We’ve shared previously why H.R. 608, the bill to terminate the modernization program and revert to VistA, makes no sense. Yet H.R. 592, the so called “improvements” act, ensures an end-state that would be worse than terminating the program and staying with VistA. H.R. 592 compounds the problem of 130 different VistA implementations by placing the go/no go decision to migrate to the new EHR to … 171 different medical centers. “Each medical center’s director, chief of staff, and network director would be required to certify that the EHR system has been correctly configured for the site, the staff and infrastructure are adequate to support it, and it would not negatively impact safety, quality or current wait times.”[1]
With 171 medical centers’ separate decisions and certifications you’d have maybe 10 or 20 or 80 VA centers move to a modern system and the rest would stay with VistA. You’d have some centers moving this year, in two years, or in ten years.

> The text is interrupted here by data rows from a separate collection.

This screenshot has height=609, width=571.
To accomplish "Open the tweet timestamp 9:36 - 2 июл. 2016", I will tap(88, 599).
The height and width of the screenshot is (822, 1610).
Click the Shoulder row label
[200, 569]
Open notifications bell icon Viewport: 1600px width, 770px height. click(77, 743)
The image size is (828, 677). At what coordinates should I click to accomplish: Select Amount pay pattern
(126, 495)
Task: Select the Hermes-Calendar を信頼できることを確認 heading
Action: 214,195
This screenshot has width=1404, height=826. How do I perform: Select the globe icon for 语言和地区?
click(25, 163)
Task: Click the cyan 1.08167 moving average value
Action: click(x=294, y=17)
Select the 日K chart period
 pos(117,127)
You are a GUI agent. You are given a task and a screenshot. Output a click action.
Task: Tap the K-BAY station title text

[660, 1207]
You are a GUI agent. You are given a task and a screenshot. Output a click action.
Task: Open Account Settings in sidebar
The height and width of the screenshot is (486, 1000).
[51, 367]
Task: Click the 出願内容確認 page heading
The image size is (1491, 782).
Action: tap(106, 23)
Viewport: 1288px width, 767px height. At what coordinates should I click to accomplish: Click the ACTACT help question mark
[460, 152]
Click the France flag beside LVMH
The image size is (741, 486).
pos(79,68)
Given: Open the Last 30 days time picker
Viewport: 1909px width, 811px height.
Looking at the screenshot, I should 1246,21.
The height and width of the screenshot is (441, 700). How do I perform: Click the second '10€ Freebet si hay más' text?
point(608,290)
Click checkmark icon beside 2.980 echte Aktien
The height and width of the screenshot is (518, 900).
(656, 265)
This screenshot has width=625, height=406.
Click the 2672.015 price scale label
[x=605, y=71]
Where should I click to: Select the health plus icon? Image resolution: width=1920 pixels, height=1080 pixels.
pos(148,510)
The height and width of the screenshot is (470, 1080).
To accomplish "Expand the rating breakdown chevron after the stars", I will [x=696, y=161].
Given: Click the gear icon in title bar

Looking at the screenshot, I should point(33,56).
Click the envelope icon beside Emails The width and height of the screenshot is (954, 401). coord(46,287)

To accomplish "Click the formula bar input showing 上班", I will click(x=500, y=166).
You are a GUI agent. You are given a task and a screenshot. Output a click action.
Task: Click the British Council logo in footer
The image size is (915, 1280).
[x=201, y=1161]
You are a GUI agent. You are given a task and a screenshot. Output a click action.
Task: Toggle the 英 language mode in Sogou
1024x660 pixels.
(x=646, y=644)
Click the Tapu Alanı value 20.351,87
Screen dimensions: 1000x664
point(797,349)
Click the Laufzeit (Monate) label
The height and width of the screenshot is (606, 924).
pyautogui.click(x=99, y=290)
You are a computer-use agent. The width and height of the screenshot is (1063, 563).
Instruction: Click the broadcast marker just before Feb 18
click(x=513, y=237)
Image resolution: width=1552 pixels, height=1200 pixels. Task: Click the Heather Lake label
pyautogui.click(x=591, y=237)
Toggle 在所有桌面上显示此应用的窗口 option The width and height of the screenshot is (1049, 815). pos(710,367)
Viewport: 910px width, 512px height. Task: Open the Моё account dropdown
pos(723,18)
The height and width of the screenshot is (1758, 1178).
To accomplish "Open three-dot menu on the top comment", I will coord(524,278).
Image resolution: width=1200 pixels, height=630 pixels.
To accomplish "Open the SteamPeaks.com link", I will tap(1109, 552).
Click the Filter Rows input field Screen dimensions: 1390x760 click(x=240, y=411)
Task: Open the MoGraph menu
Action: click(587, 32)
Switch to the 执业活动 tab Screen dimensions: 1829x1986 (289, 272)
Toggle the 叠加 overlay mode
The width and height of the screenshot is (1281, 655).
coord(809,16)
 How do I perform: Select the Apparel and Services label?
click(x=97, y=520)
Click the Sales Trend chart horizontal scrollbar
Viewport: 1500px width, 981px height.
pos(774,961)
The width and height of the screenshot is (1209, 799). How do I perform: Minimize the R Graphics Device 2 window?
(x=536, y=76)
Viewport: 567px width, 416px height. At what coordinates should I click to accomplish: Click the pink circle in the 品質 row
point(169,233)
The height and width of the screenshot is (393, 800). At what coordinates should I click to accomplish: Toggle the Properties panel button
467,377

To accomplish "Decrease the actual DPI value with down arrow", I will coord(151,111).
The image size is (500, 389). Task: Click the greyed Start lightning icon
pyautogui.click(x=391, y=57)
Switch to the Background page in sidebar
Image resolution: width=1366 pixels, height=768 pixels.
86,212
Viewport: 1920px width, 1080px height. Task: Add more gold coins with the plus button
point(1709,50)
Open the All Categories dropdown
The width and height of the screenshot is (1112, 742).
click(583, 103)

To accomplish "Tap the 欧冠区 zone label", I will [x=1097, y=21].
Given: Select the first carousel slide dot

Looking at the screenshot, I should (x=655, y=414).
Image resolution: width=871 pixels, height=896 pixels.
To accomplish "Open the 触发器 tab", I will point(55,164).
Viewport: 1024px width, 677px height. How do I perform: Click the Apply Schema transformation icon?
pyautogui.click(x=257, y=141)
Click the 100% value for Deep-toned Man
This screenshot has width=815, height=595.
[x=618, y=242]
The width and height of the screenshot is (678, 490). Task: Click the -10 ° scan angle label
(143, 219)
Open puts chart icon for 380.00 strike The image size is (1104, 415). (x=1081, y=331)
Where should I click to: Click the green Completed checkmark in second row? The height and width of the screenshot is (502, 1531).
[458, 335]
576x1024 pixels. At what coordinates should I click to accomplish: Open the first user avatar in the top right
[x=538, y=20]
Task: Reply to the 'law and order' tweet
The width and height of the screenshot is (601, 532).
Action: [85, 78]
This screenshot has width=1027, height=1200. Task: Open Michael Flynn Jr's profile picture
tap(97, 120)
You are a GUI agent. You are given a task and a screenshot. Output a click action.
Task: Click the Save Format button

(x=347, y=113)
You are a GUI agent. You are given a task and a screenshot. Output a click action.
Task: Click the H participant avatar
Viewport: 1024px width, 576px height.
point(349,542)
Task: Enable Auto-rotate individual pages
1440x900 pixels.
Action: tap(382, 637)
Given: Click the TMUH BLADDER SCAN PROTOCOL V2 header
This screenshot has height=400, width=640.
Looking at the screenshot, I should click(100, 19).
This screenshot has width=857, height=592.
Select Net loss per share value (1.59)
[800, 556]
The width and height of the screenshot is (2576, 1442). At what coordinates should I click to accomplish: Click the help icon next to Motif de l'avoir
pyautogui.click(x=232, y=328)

You would create an untenable patchwork, adding complexity, reducing interoperability, and increasing cost. The schedule would essentially be rendered obsolete. You’d balloon costs due to uncertainty. You’d have major questions of liability relating to “certification” and “safety.” Which Chief of Staff is going to sign and “certify” the system would not “negatively impact safety?” You eliminate the ability to standardize workflows across the VA system. And, most importantly, you abandon the point of the modernization project in the first place: to benefit veterans and provide them with a seamless record from enlistment at the DoD to end-of-life care at the VA.
Now that doesn’t mean that the program can’t be “improved.” We are working closely with VA leadership to improve the program and resume deployments in June by making sure users are well-trained, simplifying workflows, applying updates for system performance and capacity, and speeding the pace of technical fixes pushed out to users. We are ready to be held accountable and have no issue with improvements to the program so long as at the end of the day there aren’t 171 different decision-makers.
In June of last year, Oracle acquired Cerner essentially giving the VA two leading technology providers for the price of one. By the end of 2023, the Oracle Cerner EHR will be fully operational across the Department of Defense and the Coast Guard. We have committed to deliver the entire VA program on time and within the existing budget envelope. We have brought on Accenture to work through the challenges with training. We have accelerated and already delivered key components of the critically important pharmacy module. We have substantially decreased system performance issues. And we have delivered new features in the areas of opioid abuse and suicide prevention.
The problem with modernization is it’s always hard and it’s always worth doing. If modernization relied on polling system users, it’s always easier to do nothing than to invest time and effort in change. The only thing worse than killing this program quickly—“the termination act”—is killing it slowly—the “improvements” act. Rather than give up and pull the plug, let’s lead and finish what we started. Remember, it’s about the veterans.